Trieste (sabato, 28 febbraio 2026) — Raccontare storie di donne che hanno inciso profondamente sulla società, rivoluzionando ambiti e prospettive per secoli considerati esclusivamente maschili. È questo il cuore di “Vite Controcorrente”, lo spettacolo che la compagnia teatrale Nuda Scena porterà in scena domenica 8 marzo alle 17.30 al Teatro di Roiano, in occasione della Festa della Donna.
di Ludovica Maura Santarelli
L’appuntamento segna una tappa significativa nel percorso del gruppo, che torna nel capoluogo giuliano dopo il recente successo ottenuto all’Auditorium Concordia di Pordenone con “Silenzio”, presentato nell’ambito della 26ª Rassegna di Teatro Popolare e dedicato ai dieci anni di attività della compagnia. A Trieste, le attrici fondatrici propongono ora un evento che unisce teatro e musica in un dialogo coinvolgente e immersivo.

“Vite Controcorrente” si sviluppa infatti in una duplice dimensione: alle letture interpretate delle biografie di donne straordinarie si affianca l’esecuzione dal vivo di brani musicali scelti e proposti dal Maestro Nicola Milan. L’idea è quella di adagiare vite rivoluzionarie su un tappeto sonoro capace di creare un equilibrio tra riflessione e leggerezza. La narrazione è arricchita anche dalla proiezione di immagini d’epoca, che consentono al pubblico di dare un volto alle protagoniste e di immergersi nei loro vissuti.

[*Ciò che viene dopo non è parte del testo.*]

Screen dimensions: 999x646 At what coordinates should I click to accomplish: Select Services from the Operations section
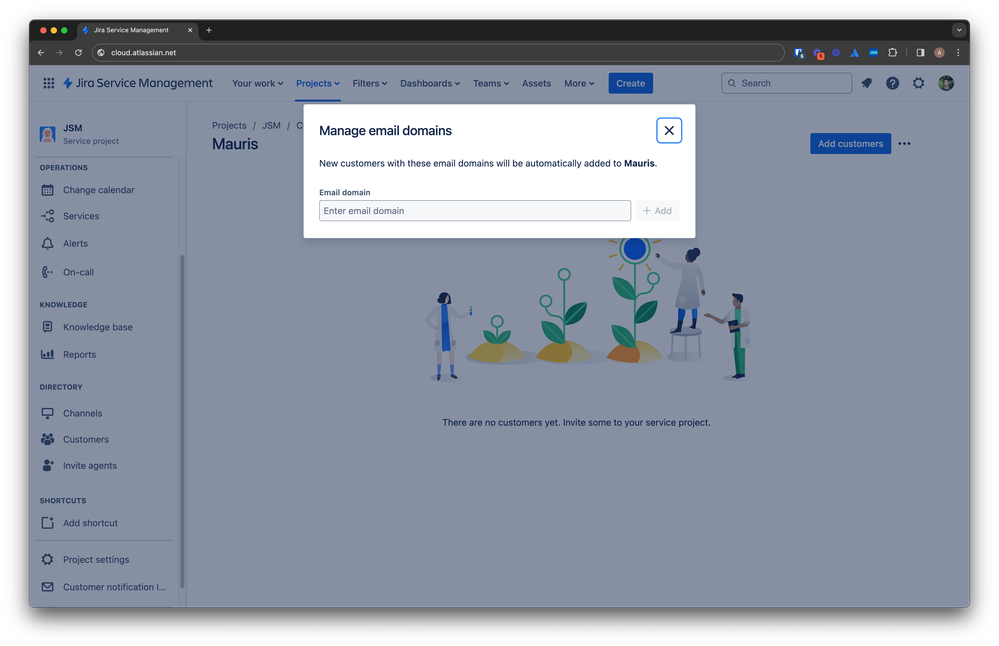pos(82,215)
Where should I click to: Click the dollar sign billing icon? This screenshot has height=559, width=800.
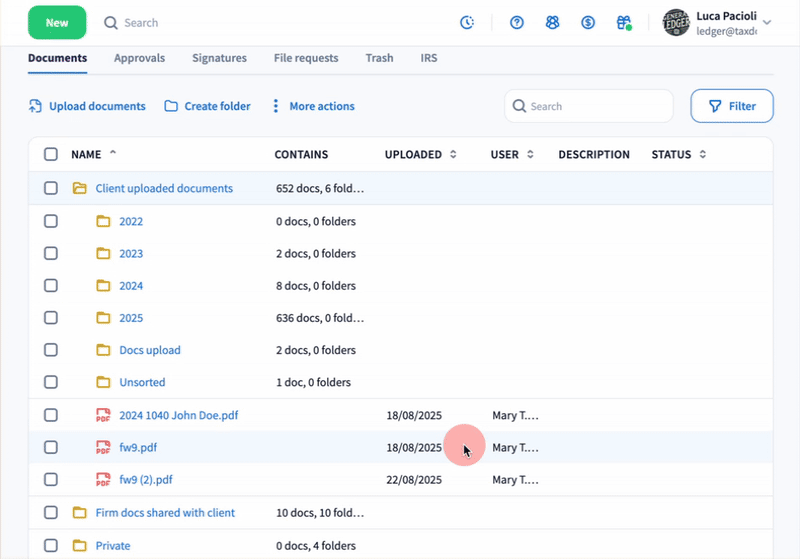click(588, 22)
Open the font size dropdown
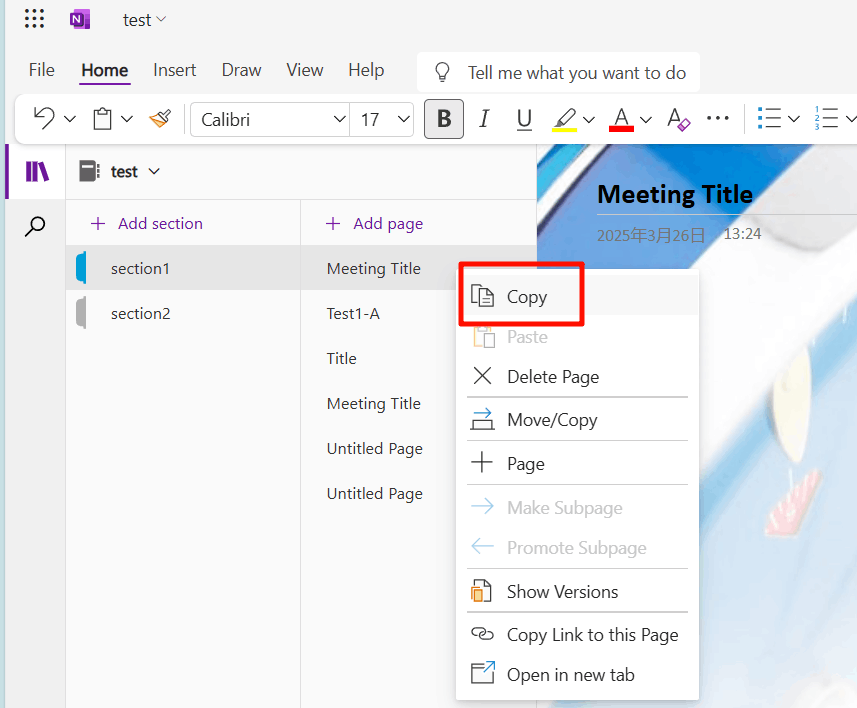The height and width of the screenshot is (708, 857). (x=403, y=119)
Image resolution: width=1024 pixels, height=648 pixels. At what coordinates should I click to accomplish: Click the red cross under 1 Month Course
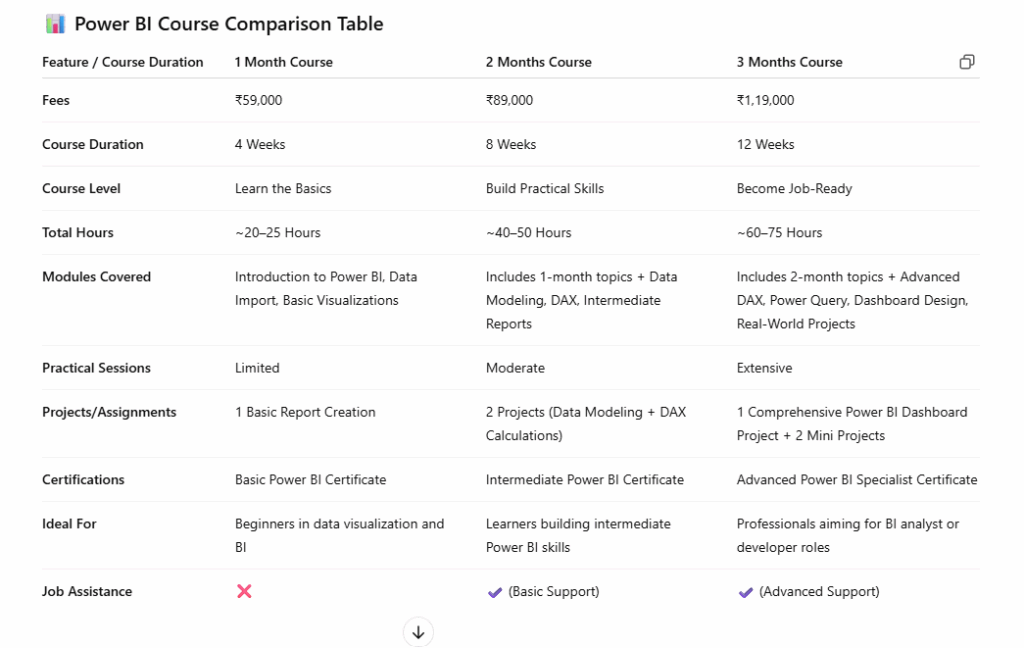(x=244, y=591)
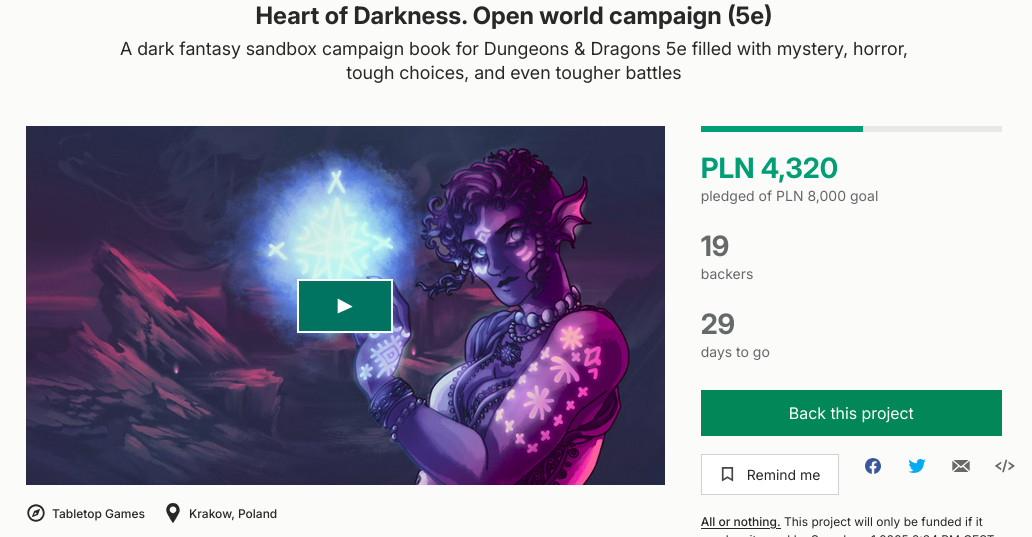Click the dark fantasy sandbox description text
The width and height of the screenshot is (1032, 537).
(513, 61)
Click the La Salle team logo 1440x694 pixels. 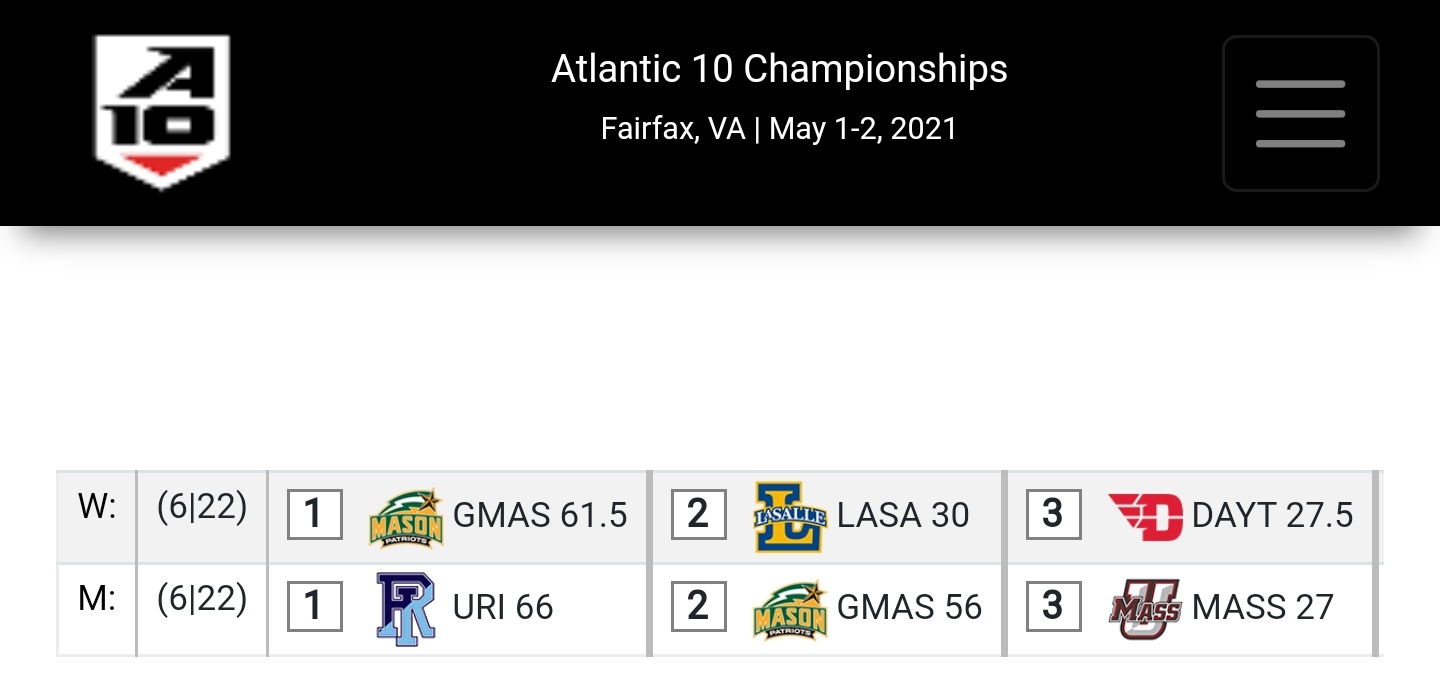790,517
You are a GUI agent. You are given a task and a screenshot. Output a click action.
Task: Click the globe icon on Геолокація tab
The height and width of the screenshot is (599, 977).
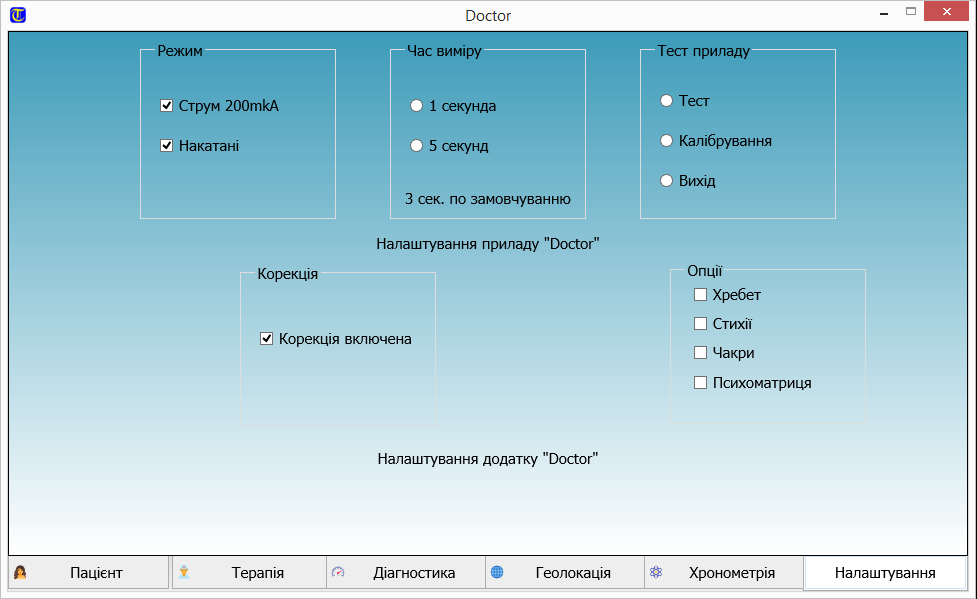497,573
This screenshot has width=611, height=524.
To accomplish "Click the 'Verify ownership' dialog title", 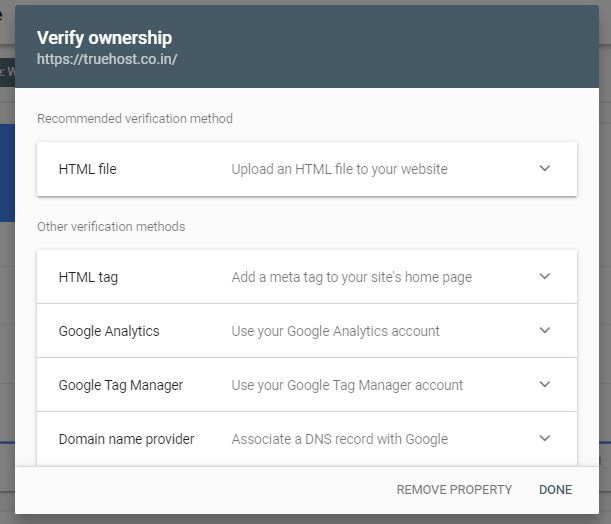I will 104,38.
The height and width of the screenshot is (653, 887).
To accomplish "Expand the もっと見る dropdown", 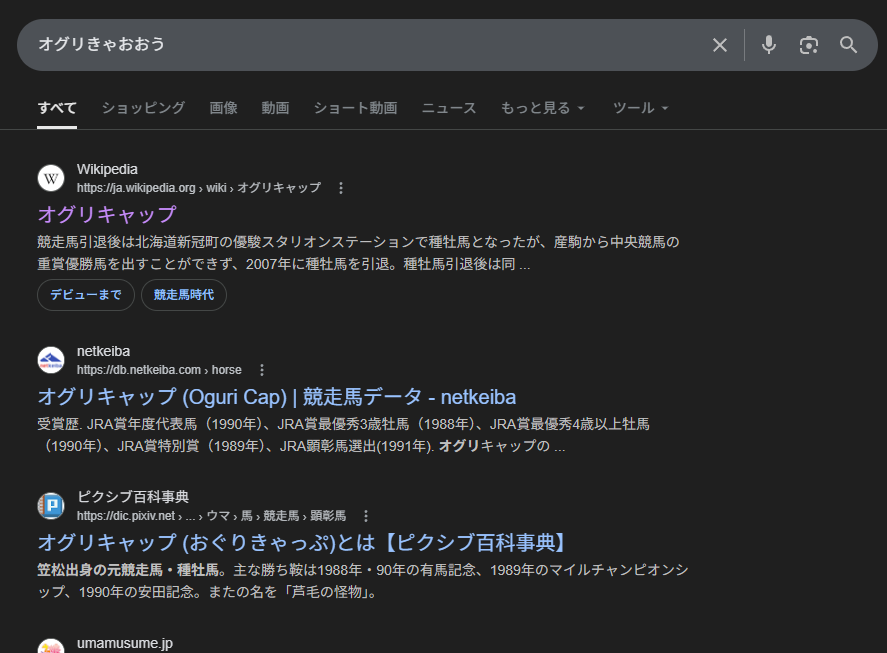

Il viaggio attraversa epoche e mondi diversi, mettendo in luce cambiamenti resi possibili da talento, determinazione e coraggio femminili. Si passa dalla pioniera del cinema Alice Guy al gesto di coraggio civile di Franca Viola; dalla determinazione di Kathrine Switzer, prima donna a correre ufficialmente la maratona di Boston, alla sensibilità di Grazia Deledda. E ancora le vite di Anna Pavlova, Nellie Bly e Olympe de Gouges.
«Rendersi conto di quanto queste figure abbiano inciso sulla nostra storia è per noi la giusta sintesi per parlare al femminile oggi», spiegano le interpreti di Nuda Scena. «Crediamo che trascorrere un momento che unisca l’impatto di queste vite alla cura della musica sia qualcosa che, in questo momento, faccia bene a tutti noi».